This is enough to trigger a traffic stop during Operation Rolling Thunder, the annual five-day law enforcement blitz that turns a 20-mile stretch of freeway between Charlotte, North Carolina, and Atlanta, Georgia, into a gauntlet for travelers.
This in itself is illegal.
This seems ripe for federal legislation to ban any civil asset forfeiture in the absence of a criminal conviction. It would be an easy political win for any person or party that managed to get it through.
All true, but once again we find that police will abuse their power to the maximum extent, then wonder why everyone hates them. All those "good apples" should be vigorously opposing policies and practices such as these.

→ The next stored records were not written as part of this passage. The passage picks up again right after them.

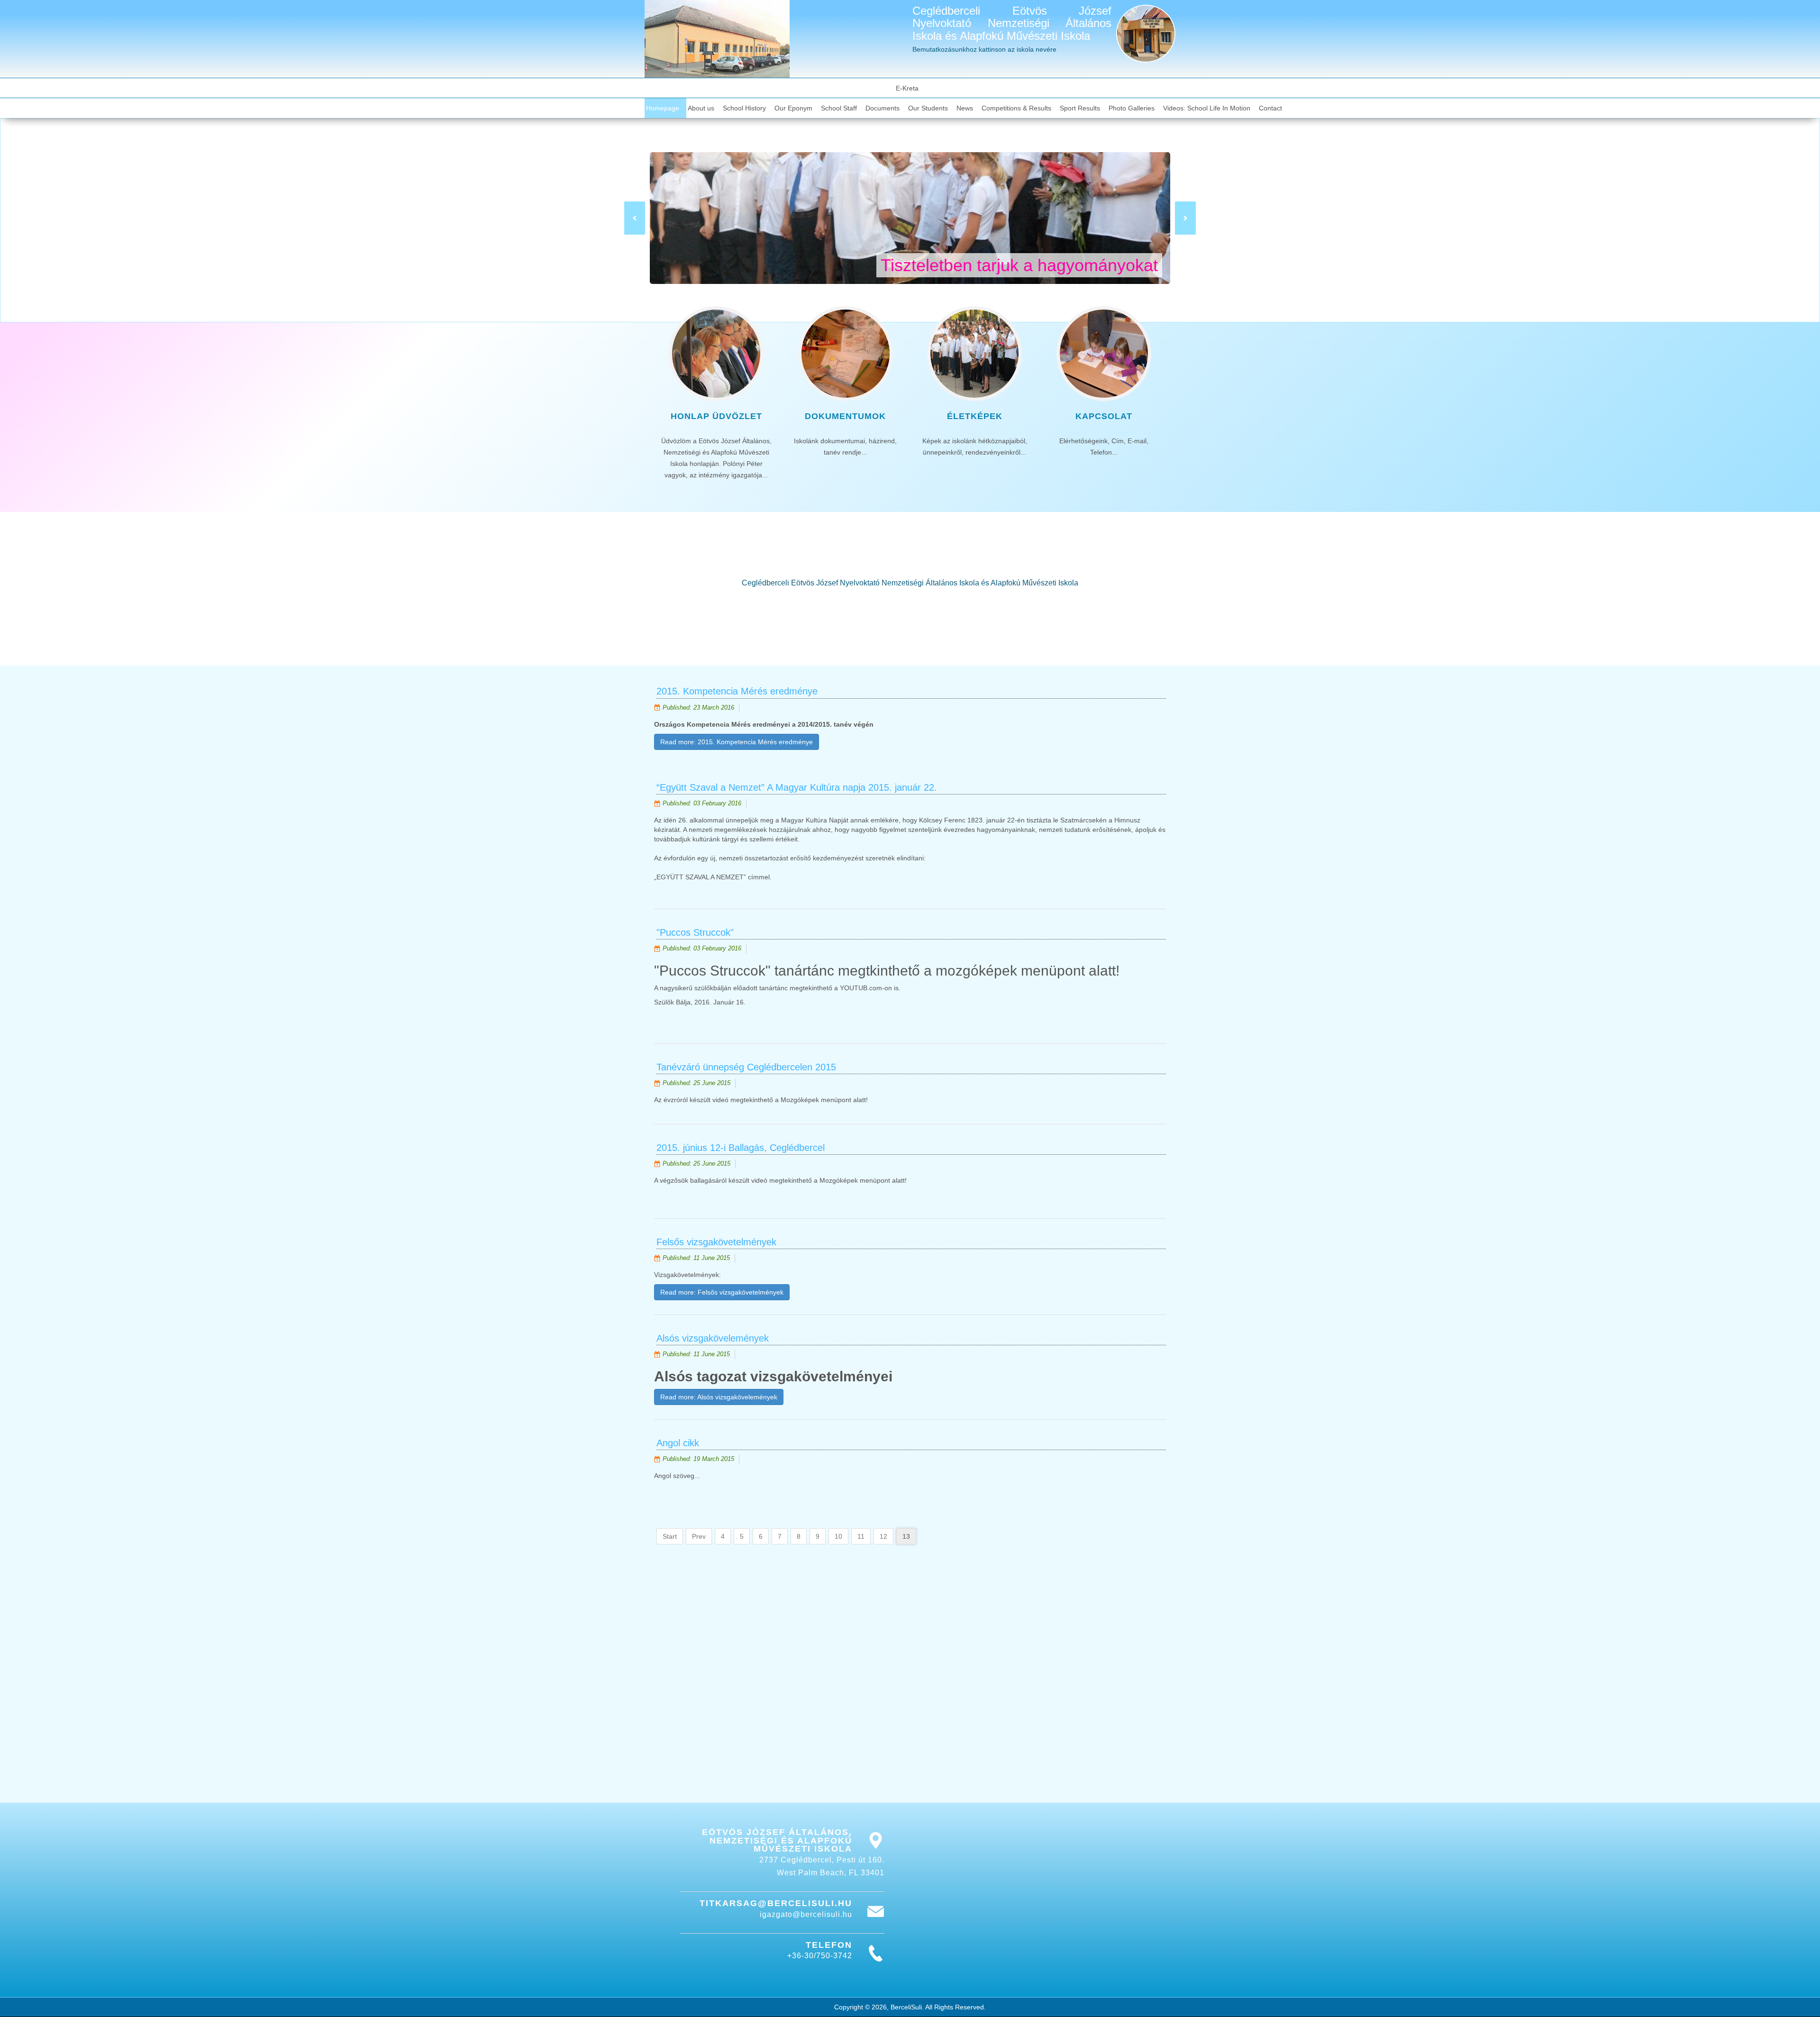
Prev (699, 1536)
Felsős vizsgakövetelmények (716, 1242)
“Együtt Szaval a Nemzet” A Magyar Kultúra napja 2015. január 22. (796, 787)
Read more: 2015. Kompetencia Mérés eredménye (736, 742)
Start (670, 1536)
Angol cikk (677, 1443)
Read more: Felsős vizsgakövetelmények (721, 1292)
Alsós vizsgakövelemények (712, 1338)
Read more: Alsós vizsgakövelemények (718, 1397)
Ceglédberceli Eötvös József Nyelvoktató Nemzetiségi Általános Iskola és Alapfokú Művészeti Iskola (1011, 23)
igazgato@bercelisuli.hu (806, 1914)
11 (860, 1536)
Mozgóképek (801, 1100)
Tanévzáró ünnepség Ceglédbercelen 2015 (746, 1067)
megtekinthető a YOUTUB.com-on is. (845, 988)
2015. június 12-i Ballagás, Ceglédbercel (740, 1147)
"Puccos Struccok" (695, 932)
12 (883, 1536)
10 (838, 1536)
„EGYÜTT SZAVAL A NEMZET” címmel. (713, 877)
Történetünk (910, 622)
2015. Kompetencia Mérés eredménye (737, 691)
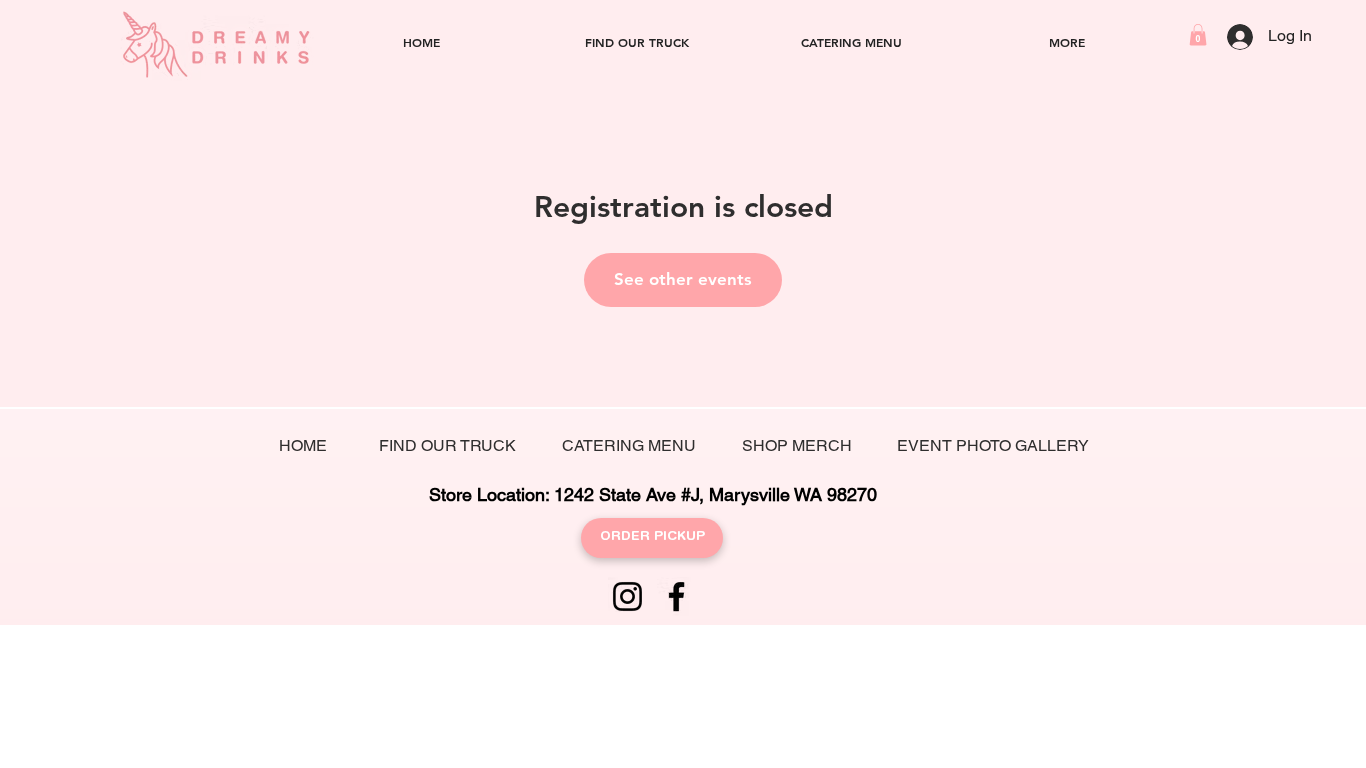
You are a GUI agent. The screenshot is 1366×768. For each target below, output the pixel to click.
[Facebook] (676, 596)
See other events (683, 279)
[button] (1198, 35)
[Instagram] (627, 596)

An article like this about behaviors like this could never be written about an organization that was actually there to protect the public.
Oh, sure, definitely. I'm just shocked that something that is so widely abused, and has very little apparent legitimate purpose, hasn't been targeted for legislation.
Fair, I agree also. I just wasn't done venting my outrage yet. 😁
Not that I hadn't heard about civil asset forfeiture before, I also didn't recognize that it was so blatantly, openly abused.
Oh my god, yes. It's fucking awful. Even worse, it tends to target non-white people, because they're less likely to have traditional bank accounts and be able to move money electronically. It's literally life savings for some of the people getting hit, and they're getting pulled over on absolute nonsense bullshit.
Any large amounts of cash in the vehicle?
Last Week Tonight's piece on civil forfeiture. Cops just take your shit and you can't even challenge it.
For instance traveling to buy a car with cash, have cash with you as you're moving to a new job in a new city? Cops stop you, take your money and you can't challenge it in any way, even when you've genuine proof that you're going to buy a car with that money and the deals already made and verified and whatnot.